Invitation to party? SCAM
A new phishing campaign is making the rounds on campus, and it’s disguised as something friendly and harmless: a party invitation.
Recently, members of our community received an email claiming “You’re invited to my private party,” complete with what looks like an e‑card and a link to “download the card.” While it may appear like a simple digital invitation, this message is a malicious phishing attempt designed to trick recipients into downloading harmful content or entering personal information.
Here’s what you need to know to stay safe.
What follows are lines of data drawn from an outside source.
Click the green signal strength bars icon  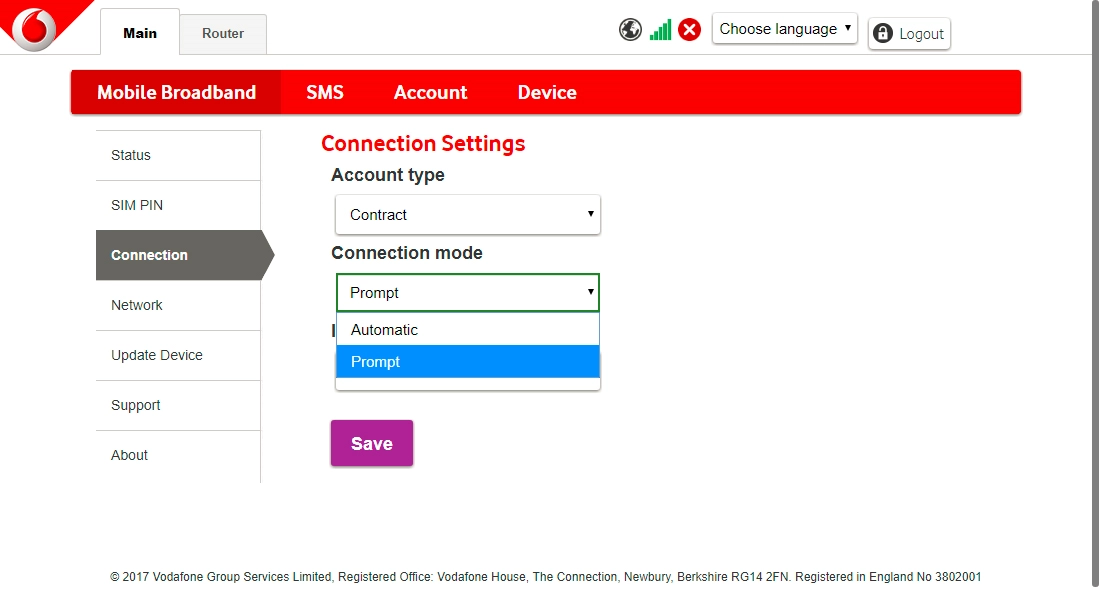(x=660, y=30)
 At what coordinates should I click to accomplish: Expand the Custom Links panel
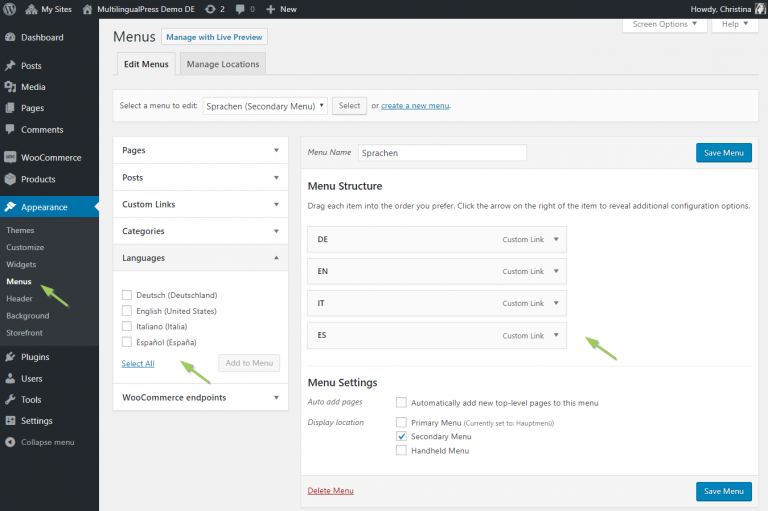[x=200, y=204]
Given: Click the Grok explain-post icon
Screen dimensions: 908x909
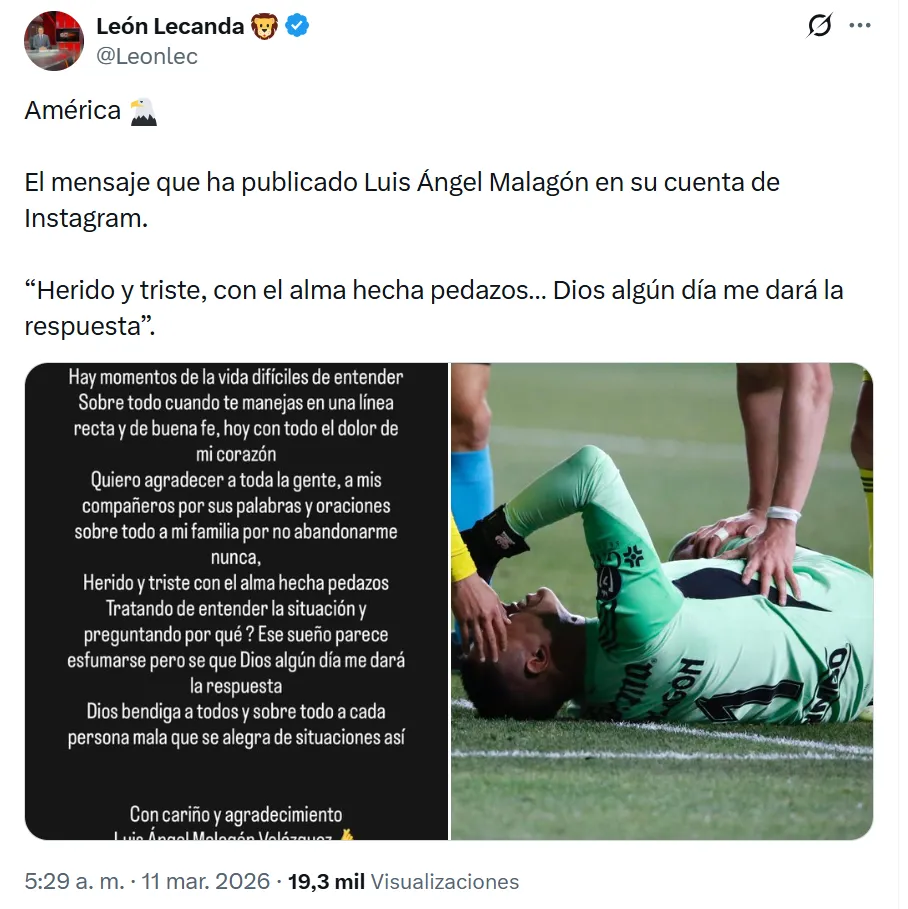Looking at the screenshot, I should 819,26.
Red Flags to Spot Immediately
This scam is subtle, but several features should raise suspicion:
1. Generic, vague messaging
There is no event name, no sender context, and no personal detail—hallmarks of mass‑sent phishing.
2. Unexpected attachments or downloads
Legitimate invitation platforms do not require you to download a file to view an invite.
3. Inconsistent formatting
The email shown has large blank areas, odd alignment, and mismatched fonts—common signs of a hastily constructed phishing template.
4. External, unverified email sender
The message originates from an unknown external address pretending to represent a known service.
If You Receive an Email Like This
Here’s what to do:
- Do NOT click any links or download attachments.
- Report the message to the VCU Information Security Office.
- Delete the email from your inbox and trash.
- If you accidentally clicked the link or entered your login information:
- Change your password immediately.
- Contact your IT security team for assistance.
Stay safe online and remember to do your annual security training!